The proposed £3.7 billion merger between Aviva and Direct Line Insurance Group expects to see one-off integration costs of about £250 million ($314.3 million), with the majority of the cost savings coming from the reduction of overlapping roles.
Aviva expects to merger to generate annual run-rate pretax cost synergies of at least £125 million by the end of the third year after the completion of the deal. Synergies are expected to be delivered equally in each of the three years after completion. Recurring synergies are expected to be incremental to Direct Line’s previously announced cost savings target of £100 million per year, Aviva said.
About 50% of the potential synergy costs are expected to come from the reduction of overlapping roles in certain shared services, head office and senior management functions, as well as the “rationalization” of related external costs, according to Aviva.
Thirty (30) percent of the synergy is expected to come from the reduction of overlapping roles across the companies’ combined insurance operations and increased efficiency resulting from the combined entity’s scale.

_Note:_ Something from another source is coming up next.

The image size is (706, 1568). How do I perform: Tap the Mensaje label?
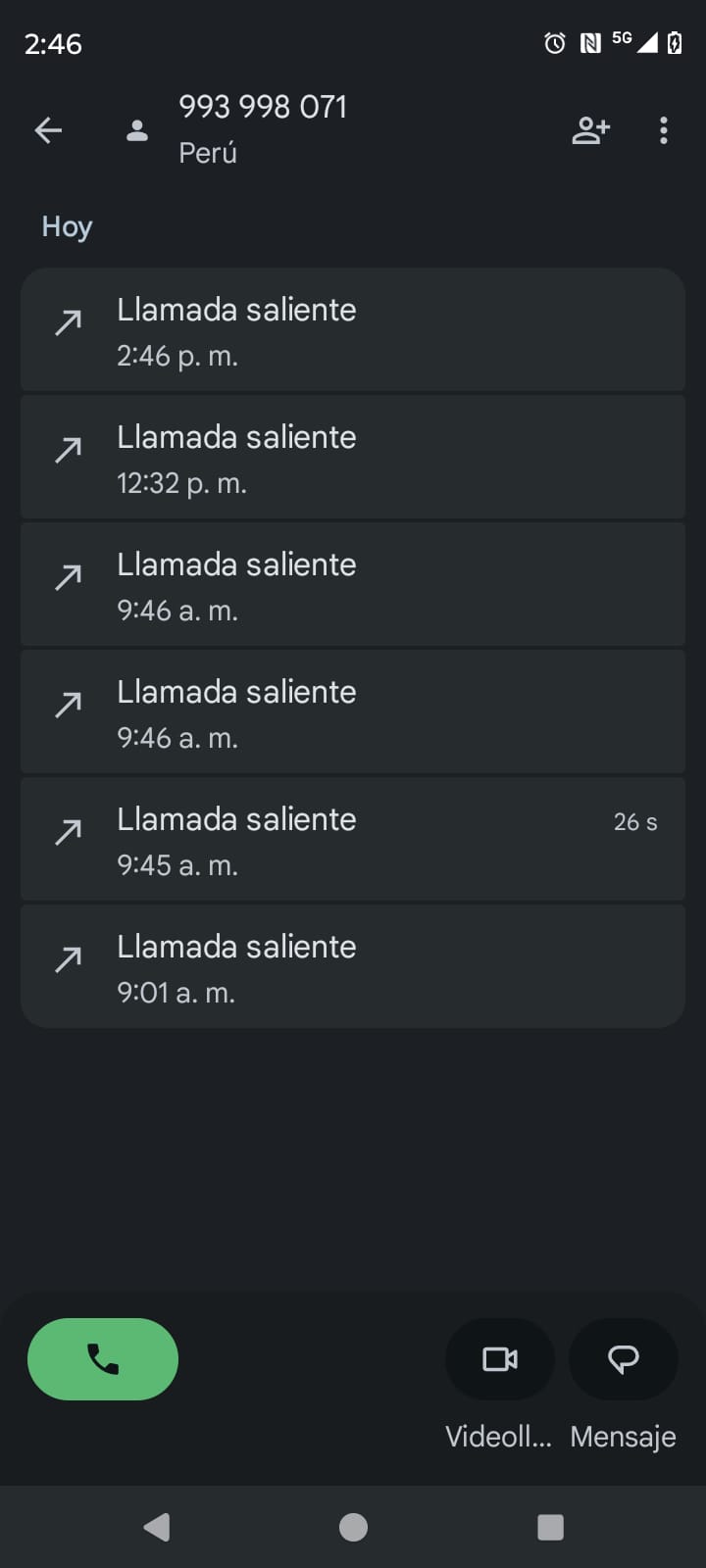point(623,1437)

Meanwhile, about 20% of the synergy is estimated to come from the integration of duplicative back and middle-office IT platforms and the rationalization of supporting teams, Aviva noted.
The potential synergies are expected to result in one-off total integration costs of about £250 million, of which about 75% are to be incurred in the first two years after deal completion, Aviva said, adding that there are no expected material dis-synergies in connection with the deal.
“The integration of the businesses will involve combining the Direct Line business and group functions into the Aviva U.K. personal lines business,” Aviva said. “It is intended that Direct Line’s core brands will be maintained, including Direct Line, Churchill and Green Flag.”
An Aviva spokesperson declined to comment on the number of roles that may be affected, Best said.
The deal was first announced in December of last year. Under the terms, each Direct Line shareholder will be entitled to receive 0.2867 new Aviva shares, 129.7 pence in cash and up to 5 pence in dividends.
The transaction is anticipated to close around mid-2025, subject to the satisfaction or waiver of certain conditions. Upon completion, Aviva shareholders will own about 87.5% of the combined entity, while Direct Line shareholders will own 12.5% of the issued and to be issued share capital of Aviva.